Wenn wir zudem begreifen, dass andere Menschen andere Bewusstseinsschwerpunkte haben und wir diese wahrnehmen und verorten können, ist es uns leichter möglich, in unserem Tun und Handeln auf unser Gegenüber einzugehen. Wesentlich dafür ist die Fähigkeit, Perspektivwechsel bewusst und aktiv vollziehen zu können.

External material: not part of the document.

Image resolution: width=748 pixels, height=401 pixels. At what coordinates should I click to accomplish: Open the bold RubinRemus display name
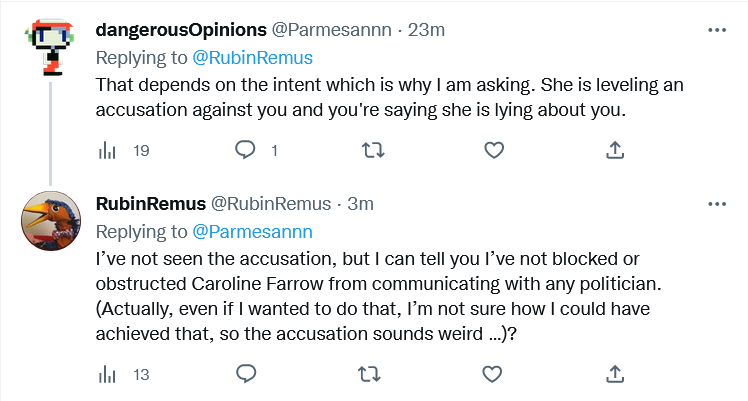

Darüber hinaus wollen wir uns in diesem Seminar näher damit beschäftigen, was Ganzheitlichkeit für uns bedeutet und wie wir angesichts des Wissens um die Non-Dualität der Wirklichkeit mit dem umgehen, was uns bedrohlich oder schmerzhaft erscheinen. Heißt Ganzheitlichkeit alles zuzulassen? Oder lauert hinter der Maske der Non-Dualität bei Zeiten nicht ein infantiler Narzissmus, der sich weigert anzuerkennen, dass unsere negativen Eigenschaften für den Rest der Welt nicht einfach non-dual, sondern nur störend, verletzend oder nervig sein können. Dies herauszufinden ist ein wichtiger Teil des spirituellen Prozesses, der durch das integrale Werkzeug möglich wird, dessen wir uns in diesem Kurs bedienen werden.

Methoden:

Zum Kurs gehören Übungen, Vorträge und der Gruppenaustausch

Apl. Prof. Dr. Dr. Katharina Ceming

Studium der Germanistik und Theologie, Promotion in Philosophie und Theologie, Habilitation in Theologie. Beschäftigt sich seit bald 20 Jahren praktisch und theoretisch mit Spiritualität sowie philosophischen, religiösen und gesellschaftlichen Fragen in den verschiedenen Religionen. Seit 2011 freiberufliche Seminarleiterin und Publizistin, Organisation von spirituell-philosophischen Reisen.